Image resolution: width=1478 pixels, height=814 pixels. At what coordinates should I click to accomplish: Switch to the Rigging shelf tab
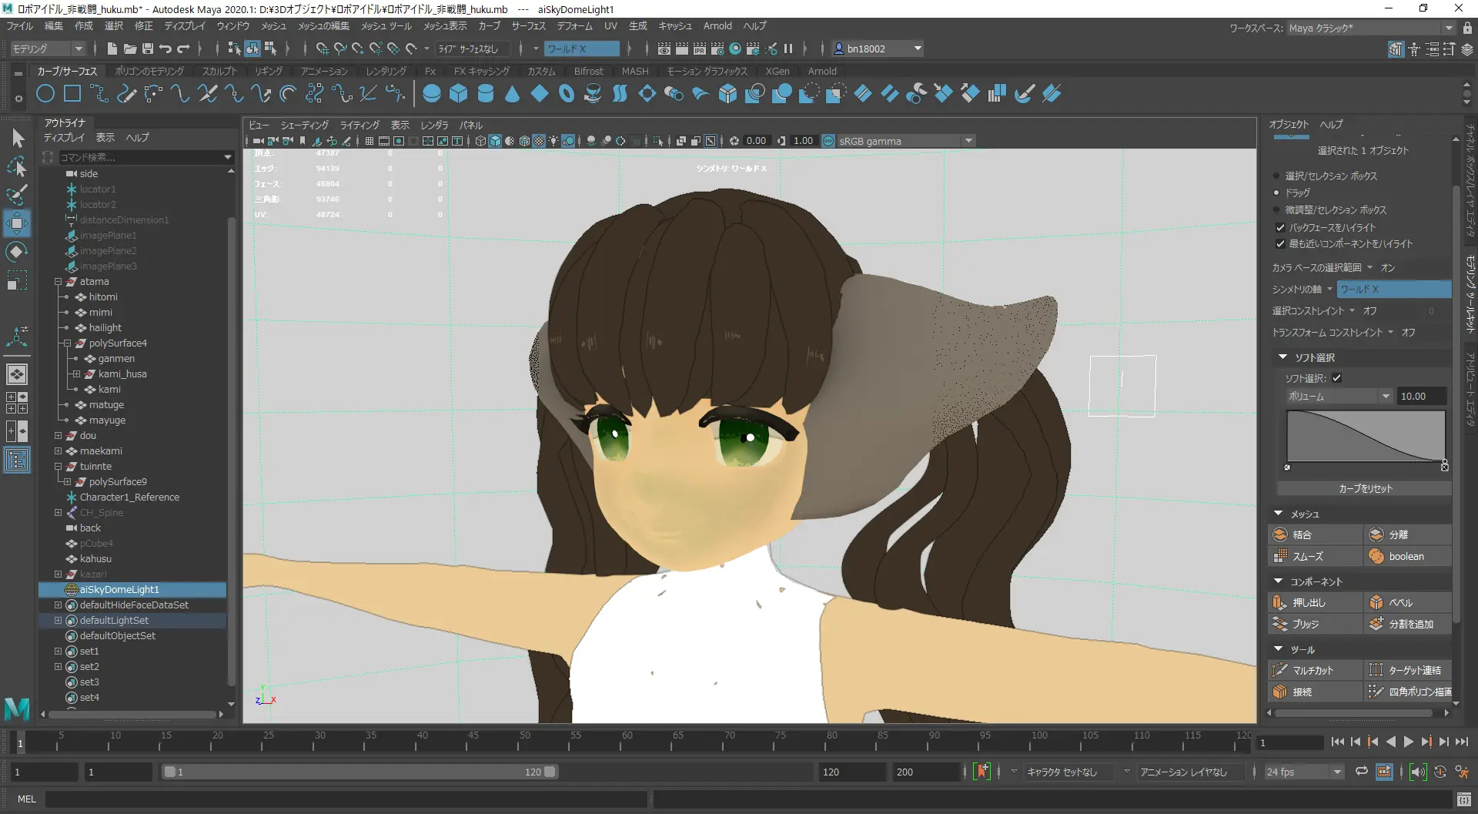pos(269,71)
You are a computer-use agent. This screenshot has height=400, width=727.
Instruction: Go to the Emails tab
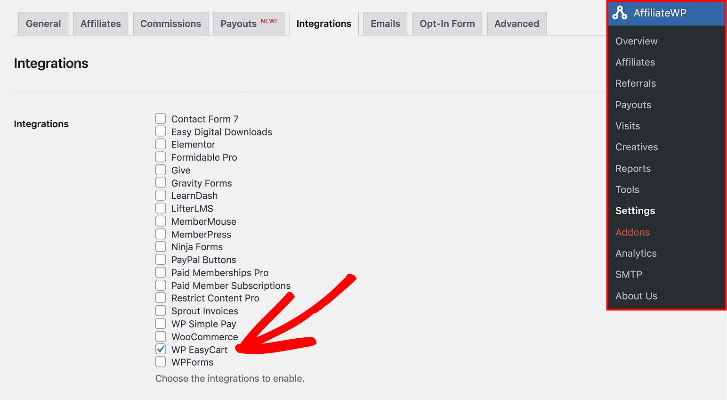pyautogui.click(x=385, y=24)
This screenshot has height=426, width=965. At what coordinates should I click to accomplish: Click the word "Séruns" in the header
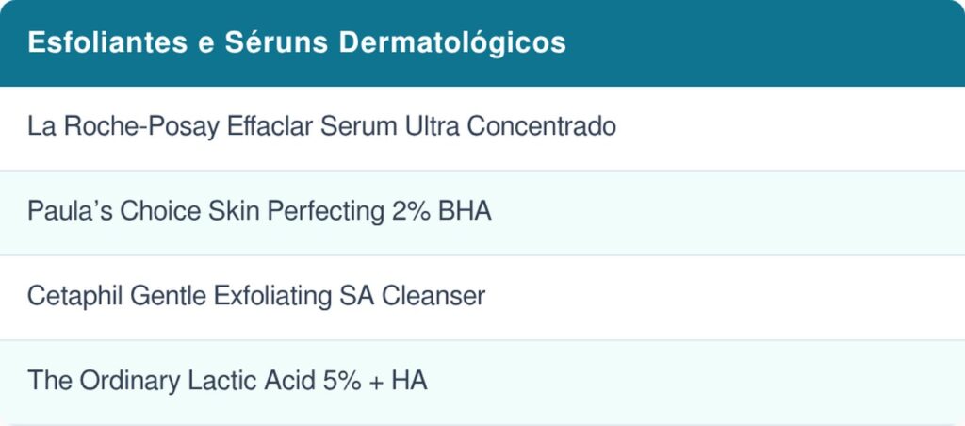coord(276,43)
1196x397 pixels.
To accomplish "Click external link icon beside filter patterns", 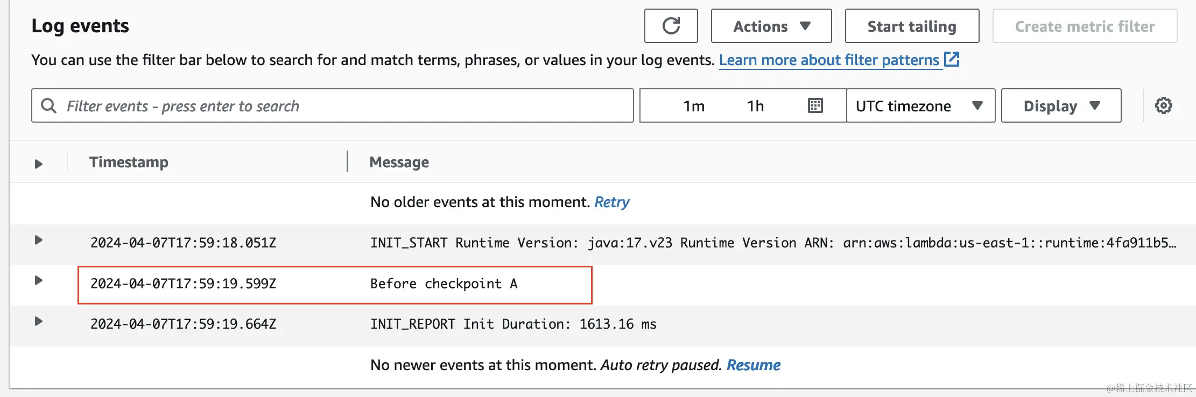I will (x=952, y=59).
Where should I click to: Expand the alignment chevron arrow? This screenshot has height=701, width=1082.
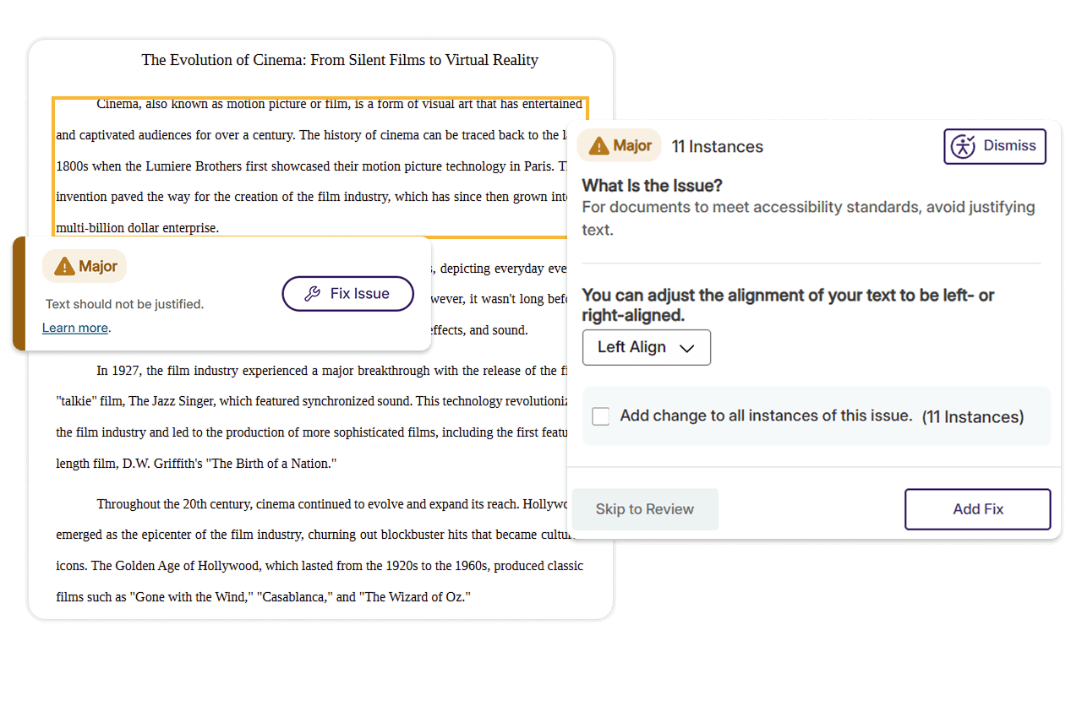(687, 348)
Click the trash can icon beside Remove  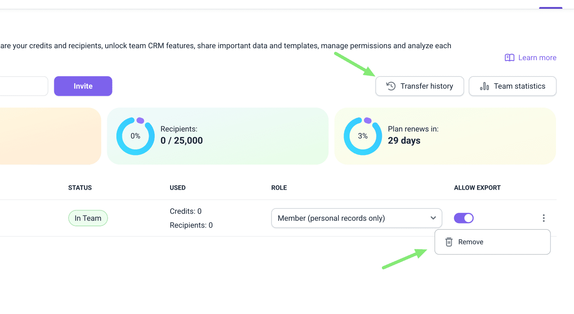pyautogui.click(x=449, y=242)
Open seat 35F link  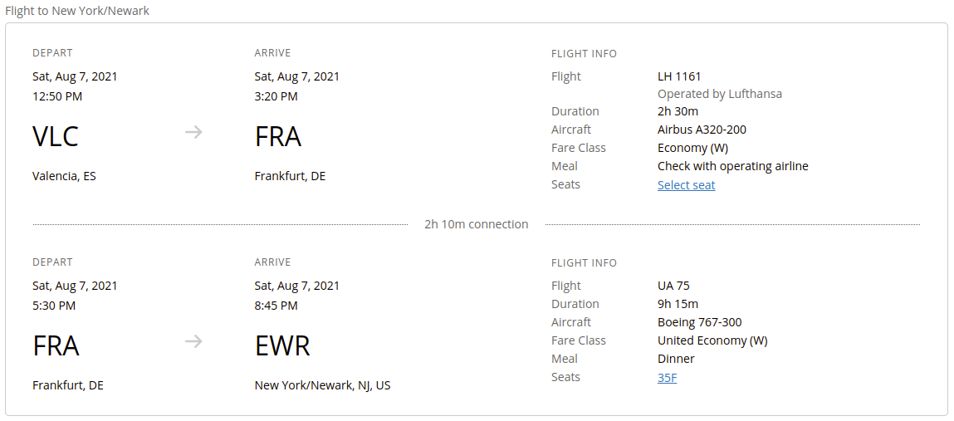point(667,378)
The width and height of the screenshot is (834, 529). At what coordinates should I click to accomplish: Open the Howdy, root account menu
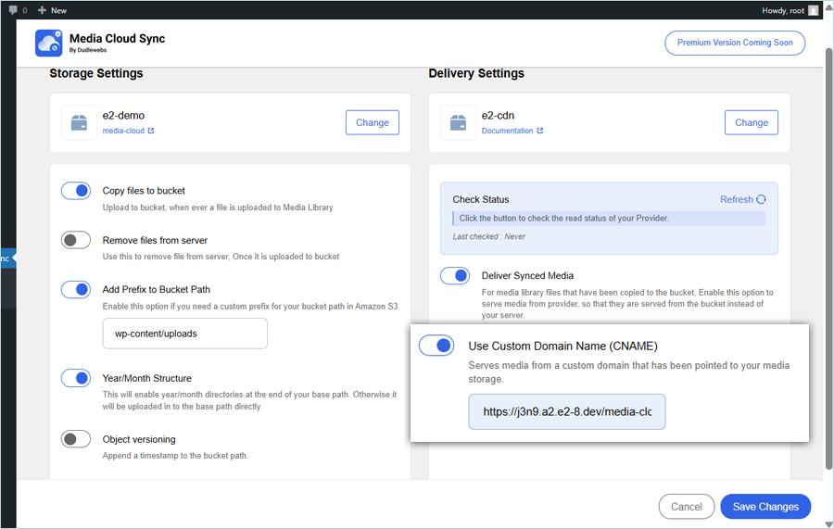click(782, 10)
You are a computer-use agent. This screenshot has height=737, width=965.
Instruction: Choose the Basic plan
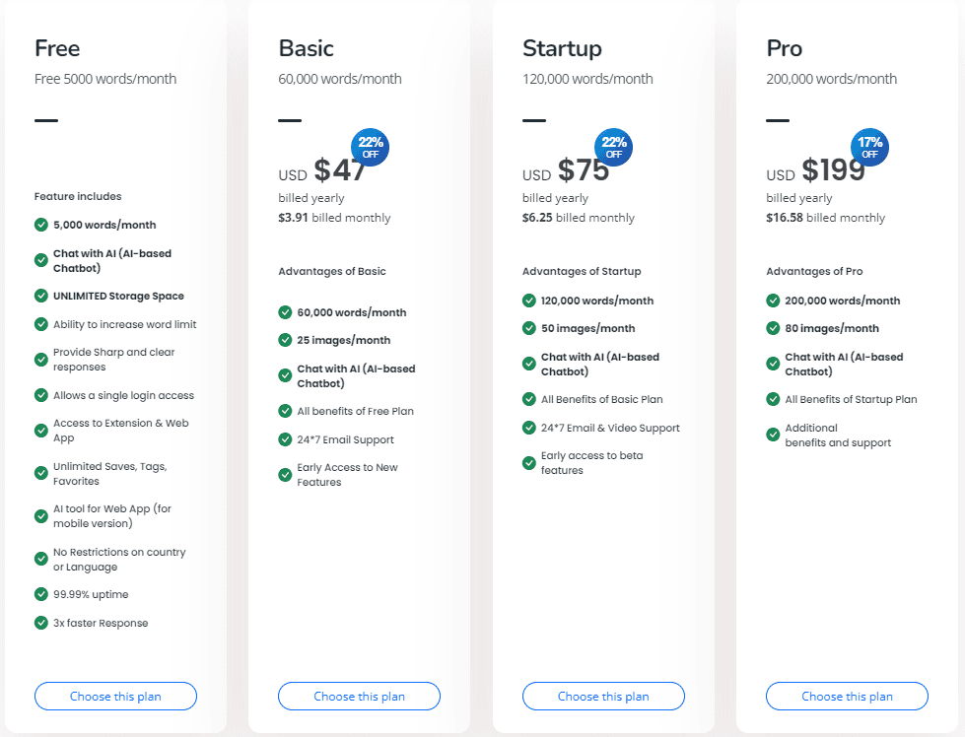[359, 696]
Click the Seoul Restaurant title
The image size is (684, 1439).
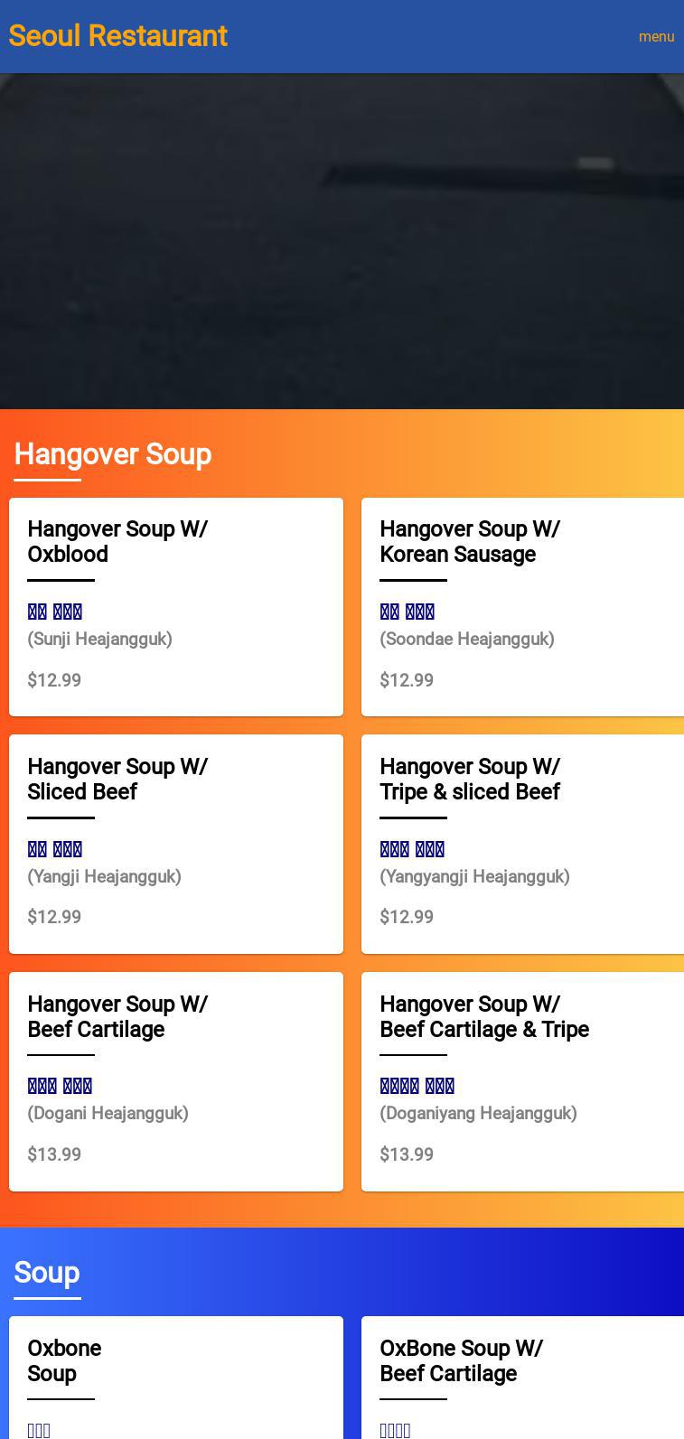pyautogui.click(x=117, y=36)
* * * * *
The required answer is an exact copy of the lines from the one containing "Instruction: Choose the Basic plan" through the last line of the material, with the pictures removed.

◆ Answer for this exercise
Instruction: Choose the Basic plan
[359, 696]
Click the Seoul Restaurant title
The image size is (684, 1439).
pyautogui.click(x=117, y=36)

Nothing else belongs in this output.